03/01/2011 – Financial Times
China’s biggest bear, Andy Xie, has made his prediction for 2011 and it is pretty grim: the race for economic recovery will be a zero-sum game between China and the US. Xie, a former Morgan Stanley economist and one of the most outspoken critics of China’s growing property bubble, wrote last week in the Chinese publication China Century Weekly (published here in English) that he expects one of the two countries’ economies to crash. Xie says the combination of US dollars flooding the system with liquidity and China holding its currency down will be potent.
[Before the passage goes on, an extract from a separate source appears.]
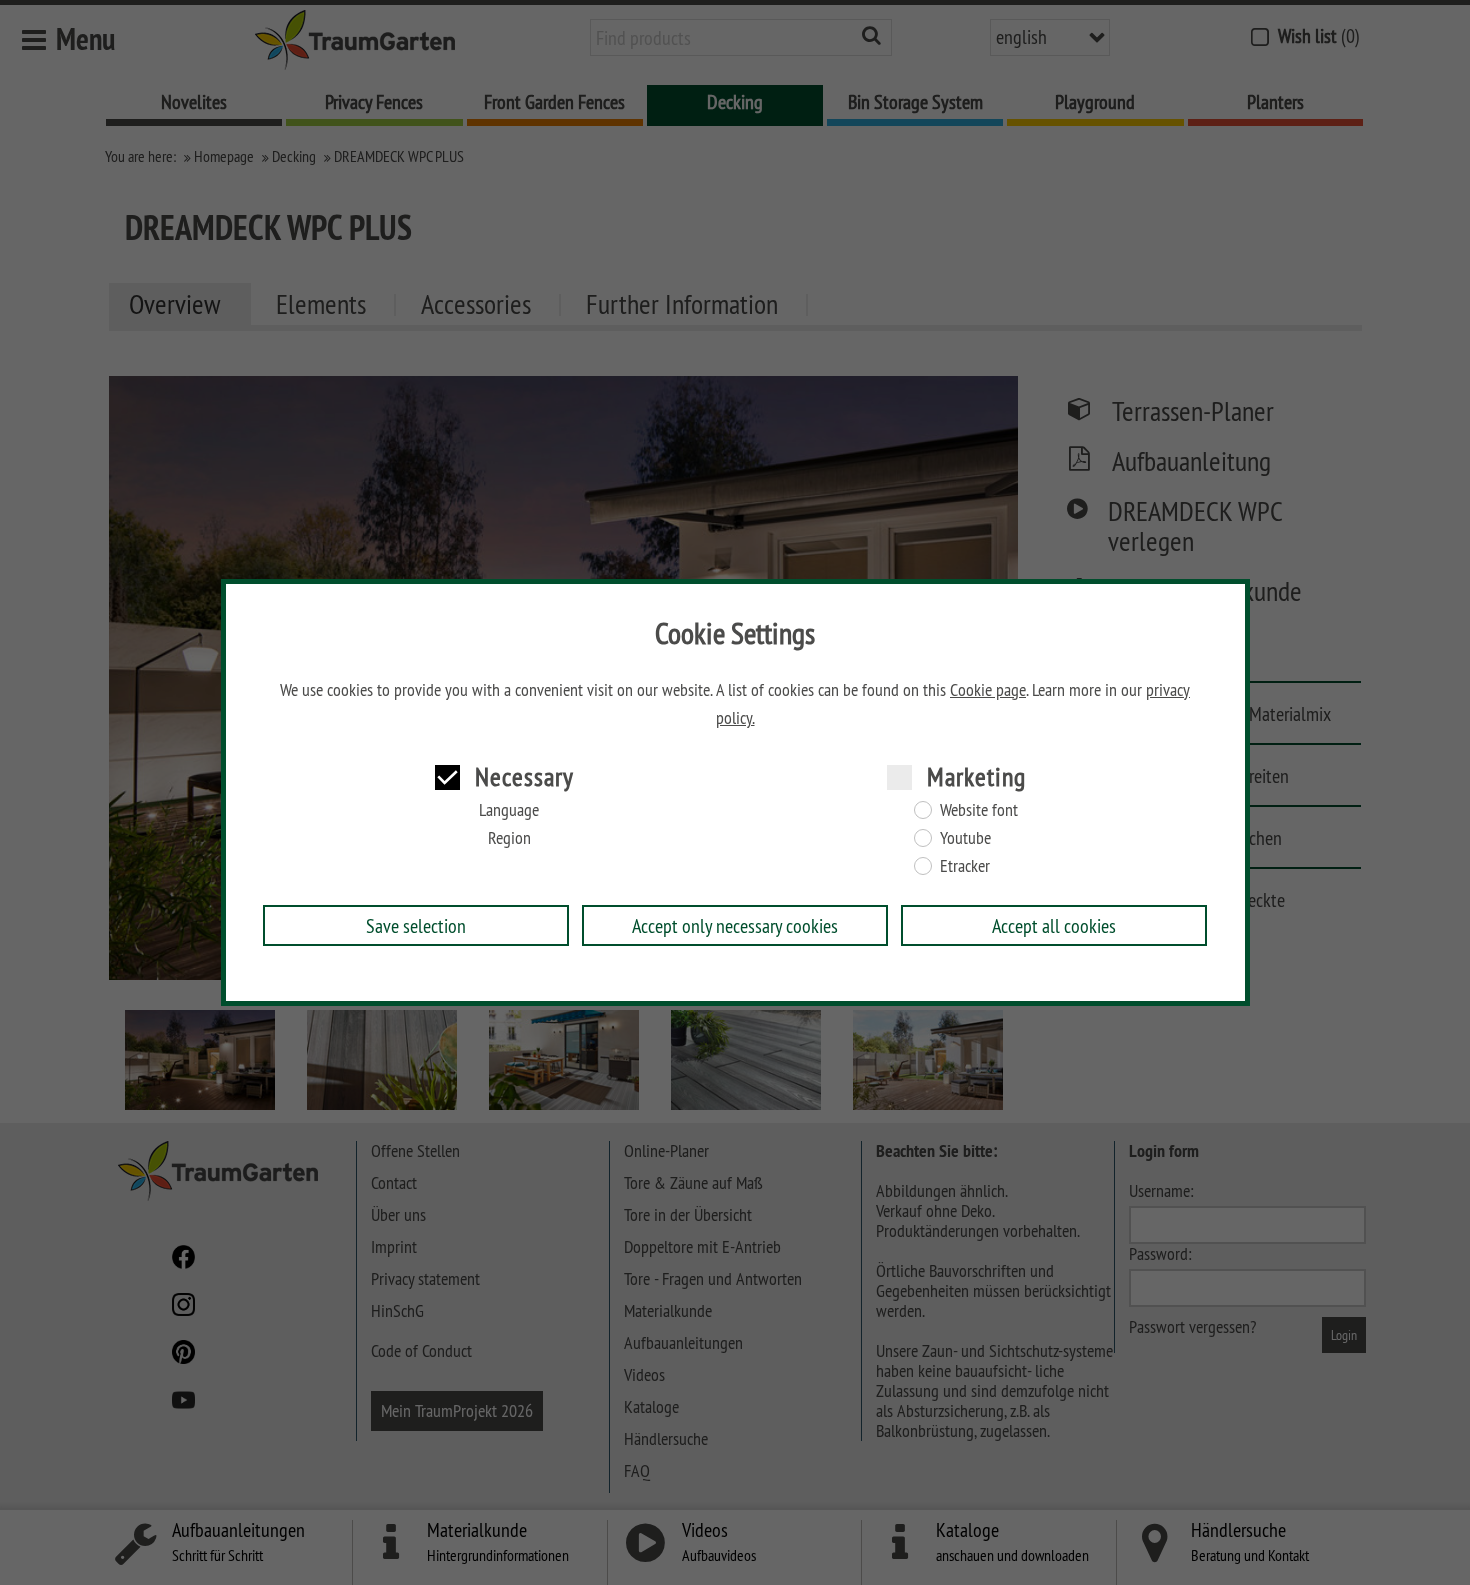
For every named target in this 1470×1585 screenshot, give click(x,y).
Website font (979, 810)
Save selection (416, 925)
The most likely candidates to trigger the next global crisis are the US’s sovereign debt or China’s inflation. When one goes down first, the other can prolong its economic cycle. China may have won the last race. To win the next one, China must tackle its inflation problem, which is ultimately a political and structural issue, in 2011. If China does, the US will again be the cause for the next global crisis. China would suffer from declining exports but benefit from lower oil price.
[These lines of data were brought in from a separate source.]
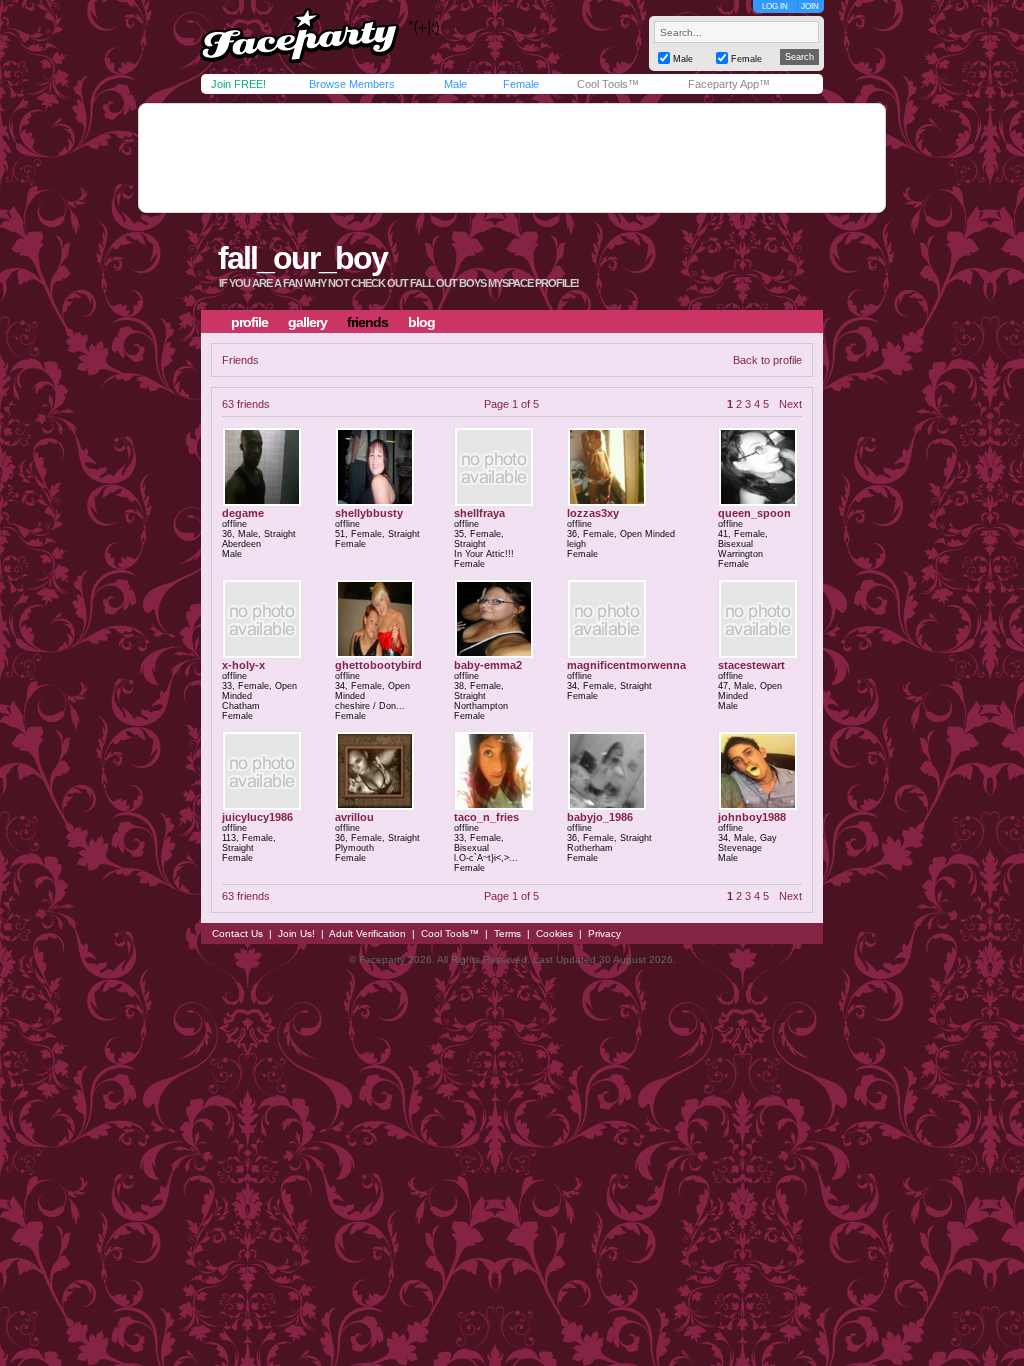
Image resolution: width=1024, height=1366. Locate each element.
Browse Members (352, 84)
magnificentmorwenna (626, 665)
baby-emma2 (488, 665)
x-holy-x (243, 665)
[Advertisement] (512, 158)
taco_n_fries (486, 817)
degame (243, 513)
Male (455, 84)
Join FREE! (238, 84)
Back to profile (767, 360)
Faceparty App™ (729, 84)
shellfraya (479, 513)
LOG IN (775, 6)
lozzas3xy (593, 513)
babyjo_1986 (600, 817)
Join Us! (296, 933)
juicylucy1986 (257, 817)
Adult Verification (367, 933)
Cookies (554, 933)
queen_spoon (754, 513)
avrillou (354, 817)
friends (367, 322)
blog (421, 322)
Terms (507, 933)
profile (249, 322)
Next (790, 404)
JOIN (810, 6)
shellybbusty (369, 513)
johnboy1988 (752, 817)
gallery (307, 322)
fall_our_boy (302, 258)
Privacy (604, 933)
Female (521, 84)
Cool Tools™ (608, 84)
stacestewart (751, 665)
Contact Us (237, 933)
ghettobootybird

Keeping inflation down is of key concern to Beijing’s mandarins. Over the weekend state media quoted Premier Wen Jiabao pledging to keep consumer inflation, a potential source of social unrest, down in 2011.
“The central government has taken a slew of steps to stabilize prices,” Wen said, promising to put the issue higher on the official agenda, something the government has been saying since November when inflation soared to a two-year high.
Following zero-sum logic Xie expostulates that China’s inflation will be great news for the US:
Inflation is good for the U.S., because foreigners own nearly 100 percent of its GDP in financial assets. With its massive U.S. debt holdings, China will suffer especially hard. Indeed, if China’s foreign exchange reserves evaporate in value, it becomes very vulnerable, unless its structural problems are solved.
Today’s lower-than-expected Chinese purchasing managers’ data for December will likely assuage concern in Beijing, and it will also calm investors worried that Beijing will clamp down on red-hot growth. Yet it is precisely this growth, Xie says, that risks a hard landing for China. He writes,
If China has a hard landing, the US’s trade deficit can drop dramatically, maybe by 50%, due to lower import prices. It would boost the dollar’s value and bring down the US’s treasury yield. The US can have lower financing cost and lower expenditure. The combination allows the US to enjoy a period of good growth . . .
Neither scenario would bode well for a 2011 global financial recovery. Even if one takes Xie’s warnings with a grain of salt, his predictions reveal precarious and complex possibilities that could trip-wire global recovery and that economic power brokers in both the US and China would do well to keep in mind.